Algumas possibilidades concretas para ultrapassar o hospital psiquiátrico judiciário na Itália começam a surgir, nos últimos tempos, através do projeto legislativo de Reforma do Código Penal e através da passagem da um sistema privado de saúde carcerária a um sistema único gerenciado pelo Ministério da Saúde. Ponto estratégico tornou-se o envolvimento direto das regiões (os estados) na gestão sanitária dos cárceres e dos manicômios judiciários.

Palavras-chave: voluntariado; direitos dos detentos; relação terapêutica; hospital psiquiátrico judiciário; saúde carcerária.


ABSTRACT

The author describes the mission and the organization of Italian Justice Conference on Voluntary Service and emphasizes the principles of its activity: the safeguard of rights, the responsibility, the gratuitousness, the value of relation. Whereas the institution impoverishes, the relation between inmates and volunteers means improvement of persons, since without power involvement. Moreover the volunteers give concrete opportunities to reintegrate patients into society and to reconstruct a social network. Recently two events started and made close the overcoming of the Criminal Mental Hospitals in Italy: first the bill of a new penal code that abrogates the concept of mental patients social dangerousness, secondly the health system change from the Department of Justice to the Department of Health for Criminal Mental Hospitals and Prisons.

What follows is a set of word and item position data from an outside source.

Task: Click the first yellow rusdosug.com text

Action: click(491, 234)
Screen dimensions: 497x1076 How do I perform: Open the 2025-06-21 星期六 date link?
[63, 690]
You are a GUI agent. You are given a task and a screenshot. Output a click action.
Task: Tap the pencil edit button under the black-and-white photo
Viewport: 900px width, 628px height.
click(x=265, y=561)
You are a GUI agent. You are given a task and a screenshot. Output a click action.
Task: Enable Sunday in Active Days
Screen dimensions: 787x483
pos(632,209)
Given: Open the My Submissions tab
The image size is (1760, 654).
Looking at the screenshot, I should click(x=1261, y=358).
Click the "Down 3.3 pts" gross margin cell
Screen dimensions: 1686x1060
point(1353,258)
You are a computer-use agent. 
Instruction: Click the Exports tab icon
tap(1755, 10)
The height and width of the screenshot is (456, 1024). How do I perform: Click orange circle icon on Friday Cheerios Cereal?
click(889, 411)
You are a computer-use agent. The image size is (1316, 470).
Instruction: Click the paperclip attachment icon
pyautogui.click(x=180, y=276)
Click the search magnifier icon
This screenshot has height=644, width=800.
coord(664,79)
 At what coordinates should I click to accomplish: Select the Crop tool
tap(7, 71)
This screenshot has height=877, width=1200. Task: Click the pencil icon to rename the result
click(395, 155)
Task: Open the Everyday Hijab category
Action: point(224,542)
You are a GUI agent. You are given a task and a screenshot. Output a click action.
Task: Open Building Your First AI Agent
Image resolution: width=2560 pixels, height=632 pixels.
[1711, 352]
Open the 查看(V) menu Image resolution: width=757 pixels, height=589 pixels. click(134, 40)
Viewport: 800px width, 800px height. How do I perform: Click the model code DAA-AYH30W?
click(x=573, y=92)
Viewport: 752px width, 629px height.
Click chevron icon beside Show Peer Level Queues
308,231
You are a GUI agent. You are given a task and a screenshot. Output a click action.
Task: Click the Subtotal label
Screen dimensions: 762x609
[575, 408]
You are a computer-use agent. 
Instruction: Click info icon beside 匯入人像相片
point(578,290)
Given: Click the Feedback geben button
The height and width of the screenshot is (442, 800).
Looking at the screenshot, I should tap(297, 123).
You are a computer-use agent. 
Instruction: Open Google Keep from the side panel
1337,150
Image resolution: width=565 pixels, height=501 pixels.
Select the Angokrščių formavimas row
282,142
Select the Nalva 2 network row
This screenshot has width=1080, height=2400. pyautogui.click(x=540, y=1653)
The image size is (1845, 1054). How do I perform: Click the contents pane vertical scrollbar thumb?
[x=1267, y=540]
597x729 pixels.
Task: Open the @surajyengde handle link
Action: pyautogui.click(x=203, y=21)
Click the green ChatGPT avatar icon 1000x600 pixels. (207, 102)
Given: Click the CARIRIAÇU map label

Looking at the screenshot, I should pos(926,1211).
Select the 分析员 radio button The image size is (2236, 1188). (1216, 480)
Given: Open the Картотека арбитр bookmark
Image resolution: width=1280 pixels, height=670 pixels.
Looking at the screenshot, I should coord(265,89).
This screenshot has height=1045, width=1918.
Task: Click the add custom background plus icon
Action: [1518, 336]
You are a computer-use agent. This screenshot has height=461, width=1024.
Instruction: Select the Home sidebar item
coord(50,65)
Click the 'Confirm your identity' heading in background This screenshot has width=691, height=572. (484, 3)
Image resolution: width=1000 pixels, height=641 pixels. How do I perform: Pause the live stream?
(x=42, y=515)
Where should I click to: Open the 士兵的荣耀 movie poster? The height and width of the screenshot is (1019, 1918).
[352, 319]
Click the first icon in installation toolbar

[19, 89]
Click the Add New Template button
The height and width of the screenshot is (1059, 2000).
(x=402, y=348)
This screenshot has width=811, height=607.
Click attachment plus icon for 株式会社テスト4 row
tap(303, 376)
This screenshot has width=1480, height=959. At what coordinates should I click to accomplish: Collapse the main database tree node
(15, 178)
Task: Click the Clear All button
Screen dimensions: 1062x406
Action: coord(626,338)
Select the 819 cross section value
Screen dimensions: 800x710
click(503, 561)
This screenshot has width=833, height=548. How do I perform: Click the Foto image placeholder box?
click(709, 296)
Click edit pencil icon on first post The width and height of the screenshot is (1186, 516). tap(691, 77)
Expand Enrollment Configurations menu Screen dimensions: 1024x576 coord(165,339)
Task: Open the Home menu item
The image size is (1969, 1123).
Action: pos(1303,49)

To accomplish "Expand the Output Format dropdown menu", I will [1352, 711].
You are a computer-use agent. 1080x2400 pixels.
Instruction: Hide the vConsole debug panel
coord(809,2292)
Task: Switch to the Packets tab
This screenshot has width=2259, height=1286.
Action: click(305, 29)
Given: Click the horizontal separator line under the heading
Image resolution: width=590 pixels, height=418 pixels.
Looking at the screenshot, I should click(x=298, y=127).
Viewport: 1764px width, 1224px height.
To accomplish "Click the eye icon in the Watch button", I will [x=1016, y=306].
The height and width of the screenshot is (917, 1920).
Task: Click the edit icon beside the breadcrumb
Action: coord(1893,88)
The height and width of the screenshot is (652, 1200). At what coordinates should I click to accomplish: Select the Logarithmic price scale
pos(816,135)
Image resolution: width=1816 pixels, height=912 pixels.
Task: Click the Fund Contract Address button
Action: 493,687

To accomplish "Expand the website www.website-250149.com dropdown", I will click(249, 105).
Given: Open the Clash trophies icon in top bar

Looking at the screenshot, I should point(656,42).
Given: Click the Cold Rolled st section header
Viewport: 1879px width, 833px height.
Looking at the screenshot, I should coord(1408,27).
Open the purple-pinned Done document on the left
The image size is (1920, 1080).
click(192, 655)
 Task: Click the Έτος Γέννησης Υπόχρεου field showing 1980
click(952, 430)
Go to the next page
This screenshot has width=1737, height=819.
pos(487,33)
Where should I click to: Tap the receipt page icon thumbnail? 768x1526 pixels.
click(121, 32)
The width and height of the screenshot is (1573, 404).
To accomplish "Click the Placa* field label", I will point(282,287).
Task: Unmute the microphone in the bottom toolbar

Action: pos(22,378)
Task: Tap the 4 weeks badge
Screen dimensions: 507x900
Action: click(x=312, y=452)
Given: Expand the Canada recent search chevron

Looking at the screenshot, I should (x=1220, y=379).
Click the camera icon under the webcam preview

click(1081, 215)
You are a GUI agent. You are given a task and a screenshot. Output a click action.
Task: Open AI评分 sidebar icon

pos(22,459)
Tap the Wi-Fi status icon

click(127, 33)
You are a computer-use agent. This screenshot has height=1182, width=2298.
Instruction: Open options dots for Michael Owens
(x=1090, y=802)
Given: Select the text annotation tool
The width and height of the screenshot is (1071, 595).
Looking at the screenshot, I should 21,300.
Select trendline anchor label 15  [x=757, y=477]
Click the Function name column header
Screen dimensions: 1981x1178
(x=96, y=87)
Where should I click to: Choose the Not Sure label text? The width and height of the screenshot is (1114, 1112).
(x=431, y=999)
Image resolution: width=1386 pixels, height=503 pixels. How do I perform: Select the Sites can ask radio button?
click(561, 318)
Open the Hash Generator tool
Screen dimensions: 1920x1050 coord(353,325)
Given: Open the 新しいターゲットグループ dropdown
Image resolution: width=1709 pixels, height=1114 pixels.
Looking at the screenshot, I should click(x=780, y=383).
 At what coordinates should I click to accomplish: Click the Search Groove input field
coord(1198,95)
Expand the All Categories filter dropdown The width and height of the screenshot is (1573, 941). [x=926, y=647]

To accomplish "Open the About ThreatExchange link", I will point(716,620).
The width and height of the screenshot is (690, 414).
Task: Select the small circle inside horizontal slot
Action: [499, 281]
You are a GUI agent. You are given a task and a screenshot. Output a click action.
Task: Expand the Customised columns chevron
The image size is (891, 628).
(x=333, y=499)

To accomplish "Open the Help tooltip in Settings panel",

Key words: Voluntary Service; Inmates Rights; Psychotherapeutic Relation; Criminal Mental Hospital; Health in Prisons.


 

 

INTRODUÇÃO

A missão da Conferência Nacional de Voluntariado da Justiça Italiana

A Conferência tem como princípios norteadores:

1 Reconhece-se nos valores democráticos da Constituição Italiana, refere-se à Declaração Universal dos Direitos do Homem e da Criança e age à realização destes princípios;

2 Sua referência básica é a centralidade da pessoa, mesmo que submetida à disposição judicial;

3 Dedica-se aos direitos humanos de adultos e menores, à defesa da legalidade, ao suporte à pessoa, seja qual for o crime cometido.

A Conferência:

1 estima a detenção como a última escolha;

2 e age para: humanizar a pena, reduzir a detenção que habitualmente prejudica sobretudo os indivíduos mais fracos, "territorializar" as sanções (quer dizer, manter uma proximidade entre o detido e a família dele), ampliar a utilização das disposições alternativas à detenção, realizar experiências de mediação penal e de reconciliação entre os autores do crime e as vítimas porque, de fato, julga importante cuidar das vítimas do crime, pelo reconhecimento do sofrimento e do prejuízo causado a eles.

 

ORGANIZAÇÃO

A Conferência² faz parte do universo filantrópico das instituições e associações que na Itália organizam-se espontaneamente a nível local e central e que se fundam nos princípios de gratuidade, de solidariedade e de subsidiariedade (auxilio ao público).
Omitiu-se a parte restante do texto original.